__JOB__. Put every line from the start of the material through the line containing "click(x=1217, y=458)", inclusive, into a numbered list, leaving out any blank lines.

__EXTRACTED RECORDS__.

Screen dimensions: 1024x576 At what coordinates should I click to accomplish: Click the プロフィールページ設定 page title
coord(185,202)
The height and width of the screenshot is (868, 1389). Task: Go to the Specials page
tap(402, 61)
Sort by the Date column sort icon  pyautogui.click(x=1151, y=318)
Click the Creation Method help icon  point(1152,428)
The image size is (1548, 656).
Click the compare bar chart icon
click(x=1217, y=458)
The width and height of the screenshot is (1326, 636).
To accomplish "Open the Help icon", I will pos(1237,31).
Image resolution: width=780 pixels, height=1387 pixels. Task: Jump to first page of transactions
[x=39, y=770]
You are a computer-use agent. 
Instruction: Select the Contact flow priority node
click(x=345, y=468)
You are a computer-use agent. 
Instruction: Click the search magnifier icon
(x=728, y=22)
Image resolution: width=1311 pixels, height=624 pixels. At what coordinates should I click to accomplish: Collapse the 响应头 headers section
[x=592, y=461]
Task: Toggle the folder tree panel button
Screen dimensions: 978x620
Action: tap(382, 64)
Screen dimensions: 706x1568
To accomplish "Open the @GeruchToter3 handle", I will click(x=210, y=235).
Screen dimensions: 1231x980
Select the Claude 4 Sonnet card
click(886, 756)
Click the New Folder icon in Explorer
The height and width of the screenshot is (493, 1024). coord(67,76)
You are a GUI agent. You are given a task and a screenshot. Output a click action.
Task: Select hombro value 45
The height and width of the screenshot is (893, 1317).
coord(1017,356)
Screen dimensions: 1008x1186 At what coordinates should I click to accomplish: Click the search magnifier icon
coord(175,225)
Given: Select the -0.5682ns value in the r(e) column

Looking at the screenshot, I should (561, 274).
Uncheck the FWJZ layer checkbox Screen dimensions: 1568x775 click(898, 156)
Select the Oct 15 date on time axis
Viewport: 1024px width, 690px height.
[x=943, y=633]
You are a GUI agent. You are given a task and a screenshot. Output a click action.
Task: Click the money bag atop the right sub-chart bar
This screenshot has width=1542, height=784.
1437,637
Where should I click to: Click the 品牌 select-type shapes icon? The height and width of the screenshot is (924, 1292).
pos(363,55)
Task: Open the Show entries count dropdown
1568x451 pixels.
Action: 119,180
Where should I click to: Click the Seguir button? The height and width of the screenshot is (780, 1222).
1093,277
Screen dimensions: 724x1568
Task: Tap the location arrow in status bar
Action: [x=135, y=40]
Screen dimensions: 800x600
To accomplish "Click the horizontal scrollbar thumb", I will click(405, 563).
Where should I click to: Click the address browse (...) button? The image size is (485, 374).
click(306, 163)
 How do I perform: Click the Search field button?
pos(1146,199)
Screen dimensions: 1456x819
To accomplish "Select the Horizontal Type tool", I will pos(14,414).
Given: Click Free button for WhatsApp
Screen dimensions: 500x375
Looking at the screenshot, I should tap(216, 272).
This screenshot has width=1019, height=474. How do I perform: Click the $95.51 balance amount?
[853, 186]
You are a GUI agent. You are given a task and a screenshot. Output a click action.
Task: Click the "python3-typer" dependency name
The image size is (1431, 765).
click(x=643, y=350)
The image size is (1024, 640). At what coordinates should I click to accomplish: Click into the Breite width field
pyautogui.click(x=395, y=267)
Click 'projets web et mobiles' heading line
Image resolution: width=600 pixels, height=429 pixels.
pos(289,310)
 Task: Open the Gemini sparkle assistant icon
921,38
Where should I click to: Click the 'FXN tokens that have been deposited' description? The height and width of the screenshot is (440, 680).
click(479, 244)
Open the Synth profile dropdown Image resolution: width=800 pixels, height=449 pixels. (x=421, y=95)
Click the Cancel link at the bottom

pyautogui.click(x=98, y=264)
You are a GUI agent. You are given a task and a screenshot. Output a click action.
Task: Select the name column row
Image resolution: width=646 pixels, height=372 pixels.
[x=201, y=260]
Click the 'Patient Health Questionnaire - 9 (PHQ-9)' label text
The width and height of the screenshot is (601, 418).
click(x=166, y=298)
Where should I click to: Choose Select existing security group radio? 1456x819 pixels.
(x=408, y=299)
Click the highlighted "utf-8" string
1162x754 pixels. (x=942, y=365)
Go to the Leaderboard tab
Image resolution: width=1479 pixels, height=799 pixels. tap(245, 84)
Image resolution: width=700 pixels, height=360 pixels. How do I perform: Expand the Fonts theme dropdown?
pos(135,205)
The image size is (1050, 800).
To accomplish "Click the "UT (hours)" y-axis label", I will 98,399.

__COMPLETED EXERCISE__.
1. Screen dimensions: 1024x576 At what coordinates should I click to accomplish: Click the プロフィールページ設定 page title
2. coord(185,202)
3. The height and width of the screenshot is (868, 1389). Task: Go to the Specials page
4. tap(402, 61)
5. Sort by the Date column sort icon  pyautogui.click(x=1151, y=318)
6. Click the Creation Method help icon  point(1152,428)
7. The image size is (1548, 656).
8. Click the compare bar chart icon
9. click(x=1217, y=458)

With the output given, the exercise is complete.